Military sociology is Moore's specialty


Reporter Staff

WHEN IT COMES to racial equality, corporations and other social institutions could learn a lesson from the military, according to UB Sociologist Brenda Moore. However, she adds, women and homosexuals do not fare as well in the military as elsewhere.

Moore has made military sociology her academic specialty. She earned a Ph.D. in the field from the University of Chicago, where she studied under the late Morris Janowitz, arguably the leading military sociologist of his time. Recently, she authored a book on a unique battalion of African-American women in World War II.

Since arriving at UB in 1988, Moore has become widely recognized for her work in military sociology, which, she explains, is the study of the "culture of the military as a institution" particularly, the military's level of "democratization" or social inclusiveness. Although generally reflective of the culture at large, the military, Moore finds, can be "a particularly good avenue of upward mobility for minorities, especially minority women, who are often excluded from mainstream opportunities."

The military is at the "cutting edge" of racial integration, says Moore, in part because of their "zero tolerance attitude toward racial segregation." There are more clear, direct repercussions to racial biases, she explains, such as the fact that making racial slurs can be, under the Uniform Code of Military Justice, a punishable offense.

Moore also knows about the military's racial policies from the inside. A veteran of a six-year career in the Army, Moore reached the rank of staff sergeant and was assigned to the Defense Race Relations Institute as a Race Relations specialist. Although her sights had been set on journalism, Moore returned to her native Long Island after leaving the service to earn her undergraduate degree in sociology at the State University at Stony Brook.

Moore views the military as imperfect, but far ahead of corporate America on the race relations front. In fact, the military has "a high percentage of African Americans in leadership," she said, "more than any other institution. It's a sad commentary on the other institutions in society." Moore believes, however, that the high numbers of minorities in the military, and in positions of leadership, may be directly related to the lack of job opportunities for them in other institutions.

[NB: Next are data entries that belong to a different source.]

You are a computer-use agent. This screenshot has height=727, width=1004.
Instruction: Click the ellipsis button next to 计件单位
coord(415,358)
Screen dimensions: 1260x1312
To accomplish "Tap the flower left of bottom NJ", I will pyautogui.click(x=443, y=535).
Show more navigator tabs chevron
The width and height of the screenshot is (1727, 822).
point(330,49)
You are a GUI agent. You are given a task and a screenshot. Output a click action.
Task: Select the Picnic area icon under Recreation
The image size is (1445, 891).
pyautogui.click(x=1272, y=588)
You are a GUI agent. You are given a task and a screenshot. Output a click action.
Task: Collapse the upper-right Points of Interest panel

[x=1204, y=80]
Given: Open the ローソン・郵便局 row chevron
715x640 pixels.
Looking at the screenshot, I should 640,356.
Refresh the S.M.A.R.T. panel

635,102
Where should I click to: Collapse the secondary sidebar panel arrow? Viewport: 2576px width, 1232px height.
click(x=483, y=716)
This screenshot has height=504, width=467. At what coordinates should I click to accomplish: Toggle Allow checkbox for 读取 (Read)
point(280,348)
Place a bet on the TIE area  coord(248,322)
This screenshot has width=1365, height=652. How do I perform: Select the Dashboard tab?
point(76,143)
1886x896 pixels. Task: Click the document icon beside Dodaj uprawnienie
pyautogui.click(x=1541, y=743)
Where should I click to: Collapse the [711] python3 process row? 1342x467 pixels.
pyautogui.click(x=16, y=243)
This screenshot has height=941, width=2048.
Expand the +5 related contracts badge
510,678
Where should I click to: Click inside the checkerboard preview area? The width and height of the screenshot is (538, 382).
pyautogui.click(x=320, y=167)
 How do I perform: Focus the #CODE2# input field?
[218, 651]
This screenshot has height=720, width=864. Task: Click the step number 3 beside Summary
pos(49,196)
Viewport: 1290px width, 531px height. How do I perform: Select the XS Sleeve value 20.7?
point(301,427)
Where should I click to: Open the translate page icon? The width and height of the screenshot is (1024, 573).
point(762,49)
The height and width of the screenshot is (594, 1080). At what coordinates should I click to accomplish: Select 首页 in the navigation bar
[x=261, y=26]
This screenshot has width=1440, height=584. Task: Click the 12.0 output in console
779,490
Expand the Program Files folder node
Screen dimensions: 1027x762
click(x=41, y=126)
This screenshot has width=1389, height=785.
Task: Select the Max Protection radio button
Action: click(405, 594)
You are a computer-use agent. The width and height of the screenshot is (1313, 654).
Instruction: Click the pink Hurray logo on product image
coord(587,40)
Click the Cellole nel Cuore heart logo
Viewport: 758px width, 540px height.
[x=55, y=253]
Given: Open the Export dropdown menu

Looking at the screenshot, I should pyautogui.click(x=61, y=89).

When it comes to gender equity, the military does not fare as well as corporations, she maintains, with some services falling well behind the curve. "While there is a glass ceiling in the military generally, the Navy and Marine Corps do even less well," she said. "Theirs is clearly a male dominated culture."

The military also scores lower than other institutions when it comes to treatment of homosexuals, says Moore, who believes that President Clinton's "don't ask, don't tell" policy has "created more problems than it has solved." Academic analysis of gays' actual standing in the military culture is difficult to ascertain because, as Moore explains, "Officially, there are no gays in the military."

Moore was selected to present her views on women in the military as a United Nations delegate to the International Women's Conference in Beijing last year. She found that her message was not universally welcomed. "Women all over the world have played active roles in their country's militia," she said, "yet, many of the women at the conference seemed to take the position that women should not have any part of the military."

Her new book, "To Serve My Country, To Serve My Race," chronicles the experiences of the 850 members of the 6888th Battalion of the Women's Army Corps (WAC), which was comprised exclusively of African American women. Their vantage was unique because they suffered "dual segregation," as women and as African Americans.

The book also contrasts the military of that era with today's all-volunteer force. "The all-volunteer military has not had as great an effect on youth as its predecessor," says Moore. "The military functions more like a company today, and enlistees are making more of a career choice of military service." Moore also cites the lack of a contemporary equivalent of the G.I. Bill as a significant difference.

Last year, Moore traveled with President Clinton to the Normandy, France site of the Allied invasion for ceremonies commemorating the 50th anniversary of World War II. She had received a Presidential appointment to the American Battle Monuments Commission in 1994, and traveled to Europe to dedicate a monument constructed by the Commission. In Normandy, she pointed out to the Presidential delegation the gravesites of three members of the 6888th WAC Battalion. To her surprise, no one in the delegation was familiar with the corps that was the subject of her book research at the time.

The Commission oversees the planning and construction of memorials on foreign soil. Among the few stateside monuments the Commission is responsible for are Wash-ington's Vietnam and Korean War Memorials, as well as a new World War II monument planned soon. Along with numerous active and retired generals, Moore serves in the non-paying post with former New York Governor Hugh Carey.